311-data
311-data copied to clipboard
Backfill Missing Data That Wasn't Addressed by Data Pipeline Hotfix
Overview
We need to backfill data from Socrata so that there are no missing data ranges when querying a custom date range.
NOTE: It would be useful to have the data pipeline automatically update the new dataset at the beginning of the year. Currently, the new dataset needs to be added manually (see original issue).
Action Items
- [ ] See comment below
Resources/Instructions
Original Issue:
- https://github.com/hackforla/311-data/issues/1165#issue-1102870912
If I'm reading the code correctly, the fix may be quite simple. The data pipeline will determine the time of the last update. Then, it will ask socrata for all the data since that update, and then load that data into the postgres DB. When it loads the data into postgres, it will load it in two ways:
- Insert new rows (i.e., if the rowkey to load does not exist in postgres, insert it)
- Update existing rows (i.e., if the rowkey that was to be inserted already exists in postgres, update that row)

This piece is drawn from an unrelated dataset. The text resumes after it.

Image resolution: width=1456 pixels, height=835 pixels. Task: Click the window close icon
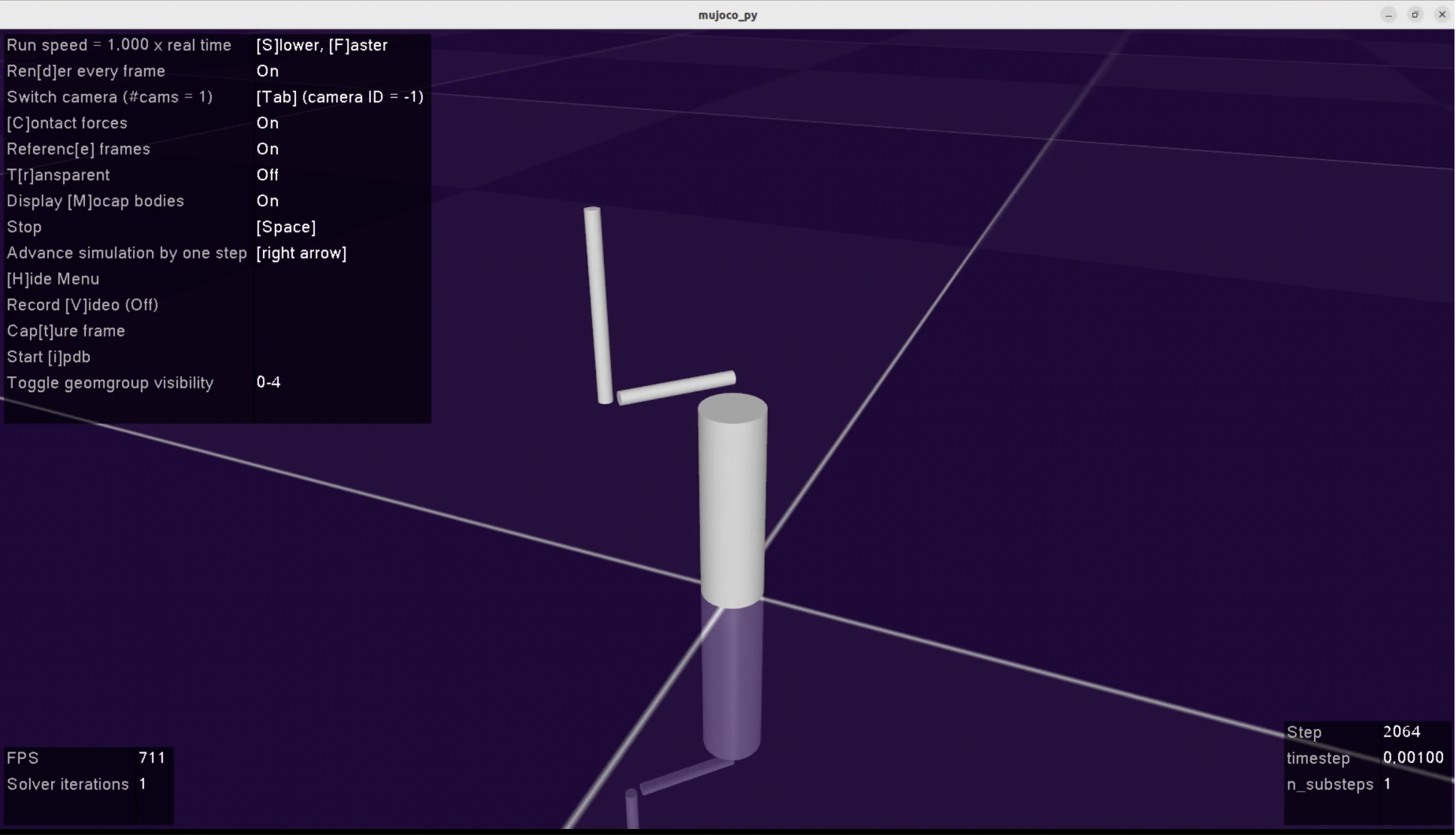pyautogui.click(x=1441, y=14)
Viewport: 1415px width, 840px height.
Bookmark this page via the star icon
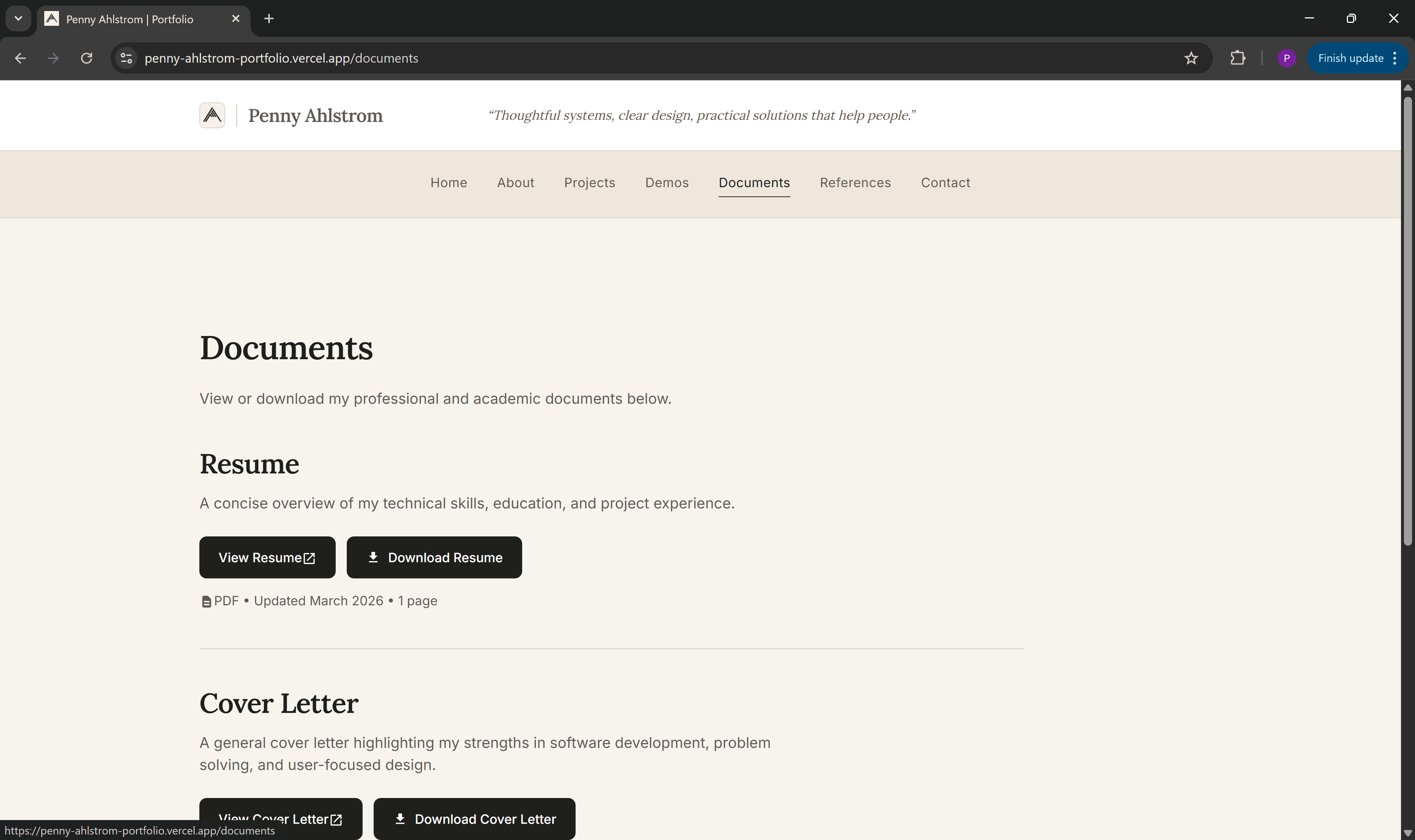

So we could actually insert our custom start date into the existing data pipeline, and it should just work. We should also add a custom end date so that we don't read a ton of data unnecessarily.
In terms of code changes, this means we would need to make the start_datetime
a Parameter, which is defined in config.toml just like datasets
is (see code). If the parameter is not provided, then we can fall back to the data pipeline's default behavior of finding the time of the last update.
We will need to figure out how to test this. Hopefully we can do this through unit tests; otherwise we will need to bring up a test server and test on that.
Note that unit testing this is blocked by #1309.